Kim, ne kadar özgür bilemiyorum. Toplumsal standartlara uygunluğu alttan alta arayınca özgürlük herhalde olmuyor insanda. Bir yandan otoriteye (toplumsal yargılar da bunlardan) kendine hakim olamadan karşı çıkarken bir yandan da bazısını hayatında arayınca özgürlük zaten gelemiyor. Ama belki de özgürlük bunlarla alakalı değil, hı?
Bir ara gittiğim, sadece konuştuğum psikolog vardı. Konuşmak rahatlatmıştı o zamanlarda, bi’ süre iyiydik bu yüzden. Bir gün “Hiç özelim yok” dedim, “Aslında tam aksine, o kadar çok var ki…” dedi, bayağı içten. Arada aklıma gelir. Özgürlük için dediğim de bunun gibi. Özgürlüğü bilemiyorum ama benim özgürlük değil sandığım nice şeyin içinde hayli özgürlük var olabilir.
Hep mücadele içinde olmak yoruyor insanı. Özgürlüğün için, birey olduğunu ortaya koymak için, var olan engelinin seni geri bırakmadığını göstermek için… Hep yalnız başına mücadelede olmak daha çok yoruyor. Ailene karşı bile, desteksiz, kendi başına, bir şeyleri inşa etmek zorunda olma hissi…
Ama özgürlük ne? Sabah uyandığında boğulduğunu hissetmiyorsan özgür müsün acaba? Ben sabah uyandığımda mutluluğu hissettiğim ara günleri biliyorum, çok fazla olmasa da. O daha önemli değil mi zaten bi’ yerde?
Neden özgürlük bu kadar önemli geliyor acaba? Mesela kendisini eşinin “kurallarına” uygun hale getirmek özgürlüğü bırakmak mı oluyor yoksa aslında bu tercihinden ötürü yine özgür mü oluyor kişi? Toplumsal özgürlükler başka, ben bireyselden bahsediyorum daha çok. Toplumsala başka zaman belki.
Çocuğu olan insan tam anlamıyla özgür konuma geçebilir mi, geçmeli mi? Çocuk sorumluluğu tartışılır bir şey değil, o varken özgürlük dediğimiz şey ikinci plana kalmalı mı kalmamalı mı? Özgür irade o çocuğu yapmayı tercih etti zaten, bu noktada vazgeçme özgürlüğü olmalı mı doğmuş çocuk ortadayken?

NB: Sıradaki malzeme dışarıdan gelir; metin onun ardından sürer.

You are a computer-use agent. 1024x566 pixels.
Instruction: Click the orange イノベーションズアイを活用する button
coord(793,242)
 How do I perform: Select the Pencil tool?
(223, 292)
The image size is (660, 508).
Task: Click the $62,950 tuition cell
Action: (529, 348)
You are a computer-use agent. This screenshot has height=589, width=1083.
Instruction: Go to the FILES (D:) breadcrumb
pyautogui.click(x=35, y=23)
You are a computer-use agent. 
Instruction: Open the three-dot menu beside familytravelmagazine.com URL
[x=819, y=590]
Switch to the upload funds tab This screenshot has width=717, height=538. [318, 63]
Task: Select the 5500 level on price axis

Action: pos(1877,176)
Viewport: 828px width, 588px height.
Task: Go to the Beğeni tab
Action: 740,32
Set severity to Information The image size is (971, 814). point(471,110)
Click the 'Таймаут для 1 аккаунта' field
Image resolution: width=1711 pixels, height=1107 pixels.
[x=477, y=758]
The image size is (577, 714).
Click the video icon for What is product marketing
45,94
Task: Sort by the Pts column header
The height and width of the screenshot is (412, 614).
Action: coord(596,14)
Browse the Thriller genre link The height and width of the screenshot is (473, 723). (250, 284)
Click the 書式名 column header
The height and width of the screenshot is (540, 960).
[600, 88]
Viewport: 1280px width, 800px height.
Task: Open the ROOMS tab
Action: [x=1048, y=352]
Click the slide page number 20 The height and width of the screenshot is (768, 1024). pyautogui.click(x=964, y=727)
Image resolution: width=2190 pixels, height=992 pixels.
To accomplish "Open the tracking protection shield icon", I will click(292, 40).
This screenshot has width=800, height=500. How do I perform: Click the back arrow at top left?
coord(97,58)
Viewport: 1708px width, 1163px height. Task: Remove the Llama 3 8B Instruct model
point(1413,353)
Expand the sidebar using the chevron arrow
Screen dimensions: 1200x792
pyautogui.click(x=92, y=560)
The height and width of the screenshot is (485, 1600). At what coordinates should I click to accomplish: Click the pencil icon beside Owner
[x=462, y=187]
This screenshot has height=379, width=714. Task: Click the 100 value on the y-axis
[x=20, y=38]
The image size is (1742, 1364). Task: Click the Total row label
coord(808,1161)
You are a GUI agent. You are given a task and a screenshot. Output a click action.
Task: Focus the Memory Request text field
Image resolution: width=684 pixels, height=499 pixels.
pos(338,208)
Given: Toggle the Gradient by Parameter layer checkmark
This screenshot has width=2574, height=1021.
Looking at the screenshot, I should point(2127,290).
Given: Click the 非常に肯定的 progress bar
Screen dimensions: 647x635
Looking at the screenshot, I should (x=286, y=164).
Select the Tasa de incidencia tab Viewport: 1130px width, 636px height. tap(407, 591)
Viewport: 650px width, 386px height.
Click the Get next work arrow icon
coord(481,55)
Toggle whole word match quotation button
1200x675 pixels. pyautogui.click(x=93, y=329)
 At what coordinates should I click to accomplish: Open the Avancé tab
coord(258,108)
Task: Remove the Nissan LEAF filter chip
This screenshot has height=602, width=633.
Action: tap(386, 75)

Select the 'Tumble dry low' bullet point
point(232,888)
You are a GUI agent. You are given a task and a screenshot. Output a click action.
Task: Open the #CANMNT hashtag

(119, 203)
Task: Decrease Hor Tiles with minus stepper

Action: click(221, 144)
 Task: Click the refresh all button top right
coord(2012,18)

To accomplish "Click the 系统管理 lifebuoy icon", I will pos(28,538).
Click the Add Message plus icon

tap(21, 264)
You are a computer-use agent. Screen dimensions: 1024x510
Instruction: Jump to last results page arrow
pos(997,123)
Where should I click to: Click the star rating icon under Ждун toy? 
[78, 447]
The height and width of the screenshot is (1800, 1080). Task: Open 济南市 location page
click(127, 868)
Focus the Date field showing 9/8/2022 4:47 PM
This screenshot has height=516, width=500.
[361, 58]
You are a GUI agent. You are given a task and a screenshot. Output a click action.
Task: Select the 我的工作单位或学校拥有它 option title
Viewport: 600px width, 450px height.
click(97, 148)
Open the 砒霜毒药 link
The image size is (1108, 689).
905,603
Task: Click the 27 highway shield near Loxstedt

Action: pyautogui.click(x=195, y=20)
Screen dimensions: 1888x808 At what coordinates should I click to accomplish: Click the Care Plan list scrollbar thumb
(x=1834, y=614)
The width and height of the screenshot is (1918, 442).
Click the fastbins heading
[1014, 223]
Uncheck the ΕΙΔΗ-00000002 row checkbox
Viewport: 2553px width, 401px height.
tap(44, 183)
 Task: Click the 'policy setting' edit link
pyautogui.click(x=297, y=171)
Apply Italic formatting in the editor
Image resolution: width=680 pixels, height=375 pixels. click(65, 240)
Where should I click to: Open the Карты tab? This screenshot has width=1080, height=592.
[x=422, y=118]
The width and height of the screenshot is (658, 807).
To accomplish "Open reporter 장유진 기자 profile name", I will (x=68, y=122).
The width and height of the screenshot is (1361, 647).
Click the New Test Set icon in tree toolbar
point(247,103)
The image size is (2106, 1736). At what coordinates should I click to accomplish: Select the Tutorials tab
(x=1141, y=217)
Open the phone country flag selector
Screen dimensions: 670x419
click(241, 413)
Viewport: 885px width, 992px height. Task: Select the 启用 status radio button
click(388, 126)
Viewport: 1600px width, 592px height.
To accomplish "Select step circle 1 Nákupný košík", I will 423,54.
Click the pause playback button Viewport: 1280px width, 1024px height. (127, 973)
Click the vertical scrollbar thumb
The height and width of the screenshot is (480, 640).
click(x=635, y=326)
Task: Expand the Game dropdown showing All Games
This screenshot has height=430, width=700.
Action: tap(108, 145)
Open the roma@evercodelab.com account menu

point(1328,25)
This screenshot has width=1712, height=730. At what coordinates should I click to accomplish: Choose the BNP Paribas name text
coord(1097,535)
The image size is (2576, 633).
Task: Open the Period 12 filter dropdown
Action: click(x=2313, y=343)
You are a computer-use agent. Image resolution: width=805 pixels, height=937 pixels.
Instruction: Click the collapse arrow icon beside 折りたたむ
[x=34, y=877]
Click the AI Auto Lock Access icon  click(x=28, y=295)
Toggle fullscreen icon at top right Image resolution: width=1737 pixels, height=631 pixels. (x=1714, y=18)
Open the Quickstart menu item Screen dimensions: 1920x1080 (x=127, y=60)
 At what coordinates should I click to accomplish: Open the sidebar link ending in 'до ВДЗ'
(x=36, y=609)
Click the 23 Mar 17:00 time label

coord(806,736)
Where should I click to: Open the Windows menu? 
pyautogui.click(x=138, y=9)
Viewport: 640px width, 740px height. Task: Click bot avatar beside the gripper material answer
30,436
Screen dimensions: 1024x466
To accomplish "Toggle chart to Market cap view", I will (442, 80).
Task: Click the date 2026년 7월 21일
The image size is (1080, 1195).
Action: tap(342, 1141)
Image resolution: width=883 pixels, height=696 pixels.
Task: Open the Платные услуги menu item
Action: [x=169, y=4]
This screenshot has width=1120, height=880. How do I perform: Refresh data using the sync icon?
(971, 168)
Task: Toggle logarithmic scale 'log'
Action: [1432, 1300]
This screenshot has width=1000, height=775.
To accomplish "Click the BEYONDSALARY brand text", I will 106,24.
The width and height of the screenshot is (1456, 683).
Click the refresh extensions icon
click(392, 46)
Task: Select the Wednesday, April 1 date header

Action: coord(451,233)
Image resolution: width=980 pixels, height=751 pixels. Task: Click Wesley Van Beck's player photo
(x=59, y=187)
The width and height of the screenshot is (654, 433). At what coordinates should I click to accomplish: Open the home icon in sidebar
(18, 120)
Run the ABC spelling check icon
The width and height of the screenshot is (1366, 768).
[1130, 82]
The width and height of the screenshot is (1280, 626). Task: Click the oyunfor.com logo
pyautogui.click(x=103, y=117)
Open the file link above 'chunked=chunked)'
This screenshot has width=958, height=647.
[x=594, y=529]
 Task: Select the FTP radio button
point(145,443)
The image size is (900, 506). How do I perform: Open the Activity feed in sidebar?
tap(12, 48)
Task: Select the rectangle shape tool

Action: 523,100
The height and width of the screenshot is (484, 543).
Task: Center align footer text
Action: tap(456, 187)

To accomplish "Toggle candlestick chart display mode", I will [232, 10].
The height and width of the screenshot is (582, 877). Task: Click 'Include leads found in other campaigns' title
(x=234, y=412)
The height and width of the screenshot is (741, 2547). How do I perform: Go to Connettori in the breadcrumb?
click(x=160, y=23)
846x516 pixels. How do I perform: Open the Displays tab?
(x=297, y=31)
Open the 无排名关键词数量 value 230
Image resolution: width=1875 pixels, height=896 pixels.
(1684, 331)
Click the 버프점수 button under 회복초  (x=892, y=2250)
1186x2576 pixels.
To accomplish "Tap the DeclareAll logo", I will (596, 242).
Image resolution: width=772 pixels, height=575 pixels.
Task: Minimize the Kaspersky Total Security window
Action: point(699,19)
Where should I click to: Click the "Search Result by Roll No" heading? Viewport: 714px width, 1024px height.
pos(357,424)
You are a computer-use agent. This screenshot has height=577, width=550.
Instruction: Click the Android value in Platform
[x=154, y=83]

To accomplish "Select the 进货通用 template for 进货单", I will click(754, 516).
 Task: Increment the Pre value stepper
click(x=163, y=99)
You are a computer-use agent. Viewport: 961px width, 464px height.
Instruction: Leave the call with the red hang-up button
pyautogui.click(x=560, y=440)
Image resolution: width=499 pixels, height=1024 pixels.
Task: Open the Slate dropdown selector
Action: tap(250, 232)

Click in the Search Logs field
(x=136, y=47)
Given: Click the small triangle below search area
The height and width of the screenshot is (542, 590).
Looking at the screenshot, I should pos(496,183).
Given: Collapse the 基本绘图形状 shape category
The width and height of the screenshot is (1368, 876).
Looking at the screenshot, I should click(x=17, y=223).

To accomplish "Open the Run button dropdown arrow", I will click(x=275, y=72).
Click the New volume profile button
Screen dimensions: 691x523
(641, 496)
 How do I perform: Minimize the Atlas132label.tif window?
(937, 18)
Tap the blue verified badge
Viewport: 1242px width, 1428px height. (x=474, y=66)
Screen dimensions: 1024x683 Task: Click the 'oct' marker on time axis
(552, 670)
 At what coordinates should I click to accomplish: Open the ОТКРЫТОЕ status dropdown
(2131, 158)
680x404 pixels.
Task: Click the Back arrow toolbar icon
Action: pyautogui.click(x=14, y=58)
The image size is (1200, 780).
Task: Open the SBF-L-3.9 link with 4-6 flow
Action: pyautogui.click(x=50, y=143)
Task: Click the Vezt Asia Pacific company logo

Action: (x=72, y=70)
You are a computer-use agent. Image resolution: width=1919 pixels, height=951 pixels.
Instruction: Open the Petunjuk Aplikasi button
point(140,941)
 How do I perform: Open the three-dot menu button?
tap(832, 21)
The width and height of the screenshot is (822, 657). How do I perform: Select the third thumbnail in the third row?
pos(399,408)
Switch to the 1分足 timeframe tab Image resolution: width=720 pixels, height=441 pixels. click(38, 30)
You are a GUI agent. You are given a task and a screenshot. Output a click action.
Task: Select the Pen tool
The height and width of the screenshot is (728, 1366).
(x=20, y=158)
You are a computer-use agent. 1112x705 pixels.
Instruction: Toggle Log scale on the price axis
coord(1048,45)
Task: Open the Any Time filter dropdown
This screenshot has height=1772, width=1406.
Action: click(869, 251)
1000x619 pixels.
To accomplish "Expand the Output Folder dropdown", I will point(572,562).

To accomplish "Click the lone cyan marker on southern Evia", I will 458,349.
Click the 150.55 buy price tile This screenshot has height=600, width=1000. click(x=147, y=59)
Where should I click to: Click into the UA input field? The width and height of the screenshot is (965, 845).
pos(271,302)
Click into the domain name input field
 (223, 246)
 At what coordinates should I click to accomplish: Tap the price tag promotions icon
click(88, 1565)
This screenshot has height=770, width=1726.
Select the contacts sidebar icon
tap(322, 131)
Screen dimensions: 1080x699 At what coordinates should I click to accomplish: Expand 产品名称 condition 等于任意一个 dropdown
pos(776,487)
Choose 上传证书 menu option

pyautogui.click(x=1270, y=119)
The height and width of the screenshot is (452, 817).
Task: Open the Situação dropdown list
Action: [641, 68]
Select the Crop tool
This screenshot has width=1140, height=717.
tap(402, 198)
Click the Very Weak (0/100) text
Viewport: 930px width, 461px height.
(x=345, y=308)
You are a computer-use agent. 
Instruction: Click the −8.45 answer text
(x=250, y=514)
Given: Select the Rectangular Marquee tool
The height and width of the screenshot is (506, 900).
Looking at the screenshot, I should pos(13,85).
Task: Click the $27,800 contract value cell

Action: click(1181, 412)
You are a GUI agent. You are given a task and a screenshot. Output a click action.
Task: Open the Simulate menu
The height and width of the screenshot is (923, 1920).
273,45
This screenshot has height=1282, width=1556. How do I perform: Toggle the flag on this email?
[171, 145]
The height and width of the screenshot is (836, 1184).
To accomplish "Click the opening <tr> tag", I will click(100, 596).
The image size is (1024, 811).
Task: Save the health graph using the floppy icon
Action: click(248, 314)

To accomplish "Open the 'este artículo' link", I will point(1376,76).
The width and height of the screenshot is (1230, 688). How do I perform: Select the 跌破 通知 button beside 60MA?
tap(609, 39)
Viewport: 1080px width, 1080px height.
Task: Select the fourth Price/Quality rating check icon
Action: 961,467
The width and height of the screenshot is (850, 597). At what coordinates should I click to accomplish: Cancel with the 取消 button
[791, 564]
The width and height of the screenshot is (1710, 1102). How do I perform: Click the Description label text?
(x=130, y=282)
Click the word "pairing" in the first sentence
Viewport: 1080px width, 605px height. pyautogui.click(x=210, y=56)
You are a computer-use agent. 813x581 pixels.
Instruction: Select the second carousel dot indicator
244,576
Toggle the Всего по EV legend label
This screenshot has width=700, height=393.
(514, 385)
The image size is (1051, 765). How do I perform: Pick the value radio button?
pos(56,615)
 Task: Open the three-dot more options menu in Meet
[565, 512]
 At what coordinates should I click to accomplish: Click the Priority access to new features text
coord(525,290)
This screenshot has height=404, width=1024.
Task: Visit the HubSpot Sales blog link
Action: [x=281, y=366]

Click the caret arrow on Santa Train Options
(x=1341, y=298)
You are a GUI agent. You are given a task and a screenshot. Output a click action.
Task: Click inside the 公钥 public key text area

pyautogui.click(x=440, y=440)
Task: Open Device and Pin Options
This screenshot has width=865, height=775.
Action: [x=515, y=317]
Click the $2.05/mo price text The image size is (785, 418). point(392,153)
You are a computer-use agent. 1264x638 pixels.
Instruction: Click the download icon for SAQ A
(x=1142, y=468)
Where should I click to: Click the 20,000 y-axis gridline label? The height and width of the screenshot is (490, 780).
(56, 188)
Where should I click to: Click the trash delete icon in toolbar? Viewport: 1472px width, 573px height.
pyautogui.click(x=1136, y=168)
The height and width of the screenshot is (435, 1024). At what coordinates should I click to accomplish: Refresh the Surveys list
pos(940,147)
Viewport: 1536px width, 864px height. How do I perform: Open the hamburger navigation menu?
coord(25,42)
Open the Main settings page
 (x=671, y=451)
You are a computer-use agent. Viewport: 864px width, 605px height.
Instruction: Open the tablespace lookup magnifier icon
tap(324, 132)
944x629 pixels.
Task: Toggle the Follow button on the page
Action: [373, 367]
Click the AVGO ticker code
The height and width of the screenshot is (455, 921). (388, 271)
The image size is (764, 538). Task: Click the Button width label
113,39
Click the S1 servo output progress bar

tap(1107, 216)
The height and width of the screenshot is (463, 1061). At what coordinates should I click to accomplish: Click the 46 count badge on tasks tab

Standartlara uygun yaşam sürme isteği de özgürlük olabilir mi? Kendini ölçütlere adapte etmek istiyorsan, bunun farkındaysan, özgürlüğünü orada bulabilir misin?
Özgür olmak yalnız olmak mıdır bi’ de acaba? Bağ kurmak ile özgürlük birlikte yürümez gibi geliyor, yanlış muhtemelen ama geliyor. O zaman yalnızlığın bir seçim olduğunu düşünürsek, emin değilim tabii de, bu özgürlüğü seçimi midir? Yan etkisi de yalnızlık, belki, hı?
Özgürlük çok geniş. Ben bu ara kendi kusurlarımı kabul ederek kendimi özgürleştirmeye çalışıyorum. Çünkü gördüm ki hayli tahammülsüzüm. Fiziksel kusurlarıma da (kusur sorgulmasını sonraya bıraksak?), kişiliksel, akli, ruhsal kusurlarıma da… Bir yandan diyorum, “Ben de bu konuda bozuk olayım, n’olur?” ama bunu uygulayamıyorum. Yapabilirsem özgürleşeceğimi hissediyorum aslında.
Kendimden özgürleşeceğim yani.
Daha önce, çok çok önce yine paylaşmıştım ben bu şarkıyı burada ama şimdiki konuma çok uyuyor. Orijinalinden iyi cover’lar listesinin başı derim, My Body Is A Cage‘in Peter Gabriel yorumu. Sözler konusu esasken Arcade Fire‘dan da verebilirdim ama böyle güzel hali varken, neden sahibine sadık kalayım?
” My body is a cage that keeps me
From dancing with the one I love
But my mind holds the key”
Bir de Beauty var, caanım Einstürzende Neubauten‘imin.
O da fiziksel bir şeylere varıyor ki…
“Your arms would not be able to stretch as far as necessary to form an adequate gesture for beauty
– You know that, don’t you?
– So… beauty remains in the impossibilities of the body “
Güzelliği olmasa bile n’olur? Öylece kabul etsem her şeyi, özgürleştirsem… Olur bence, iyi olur.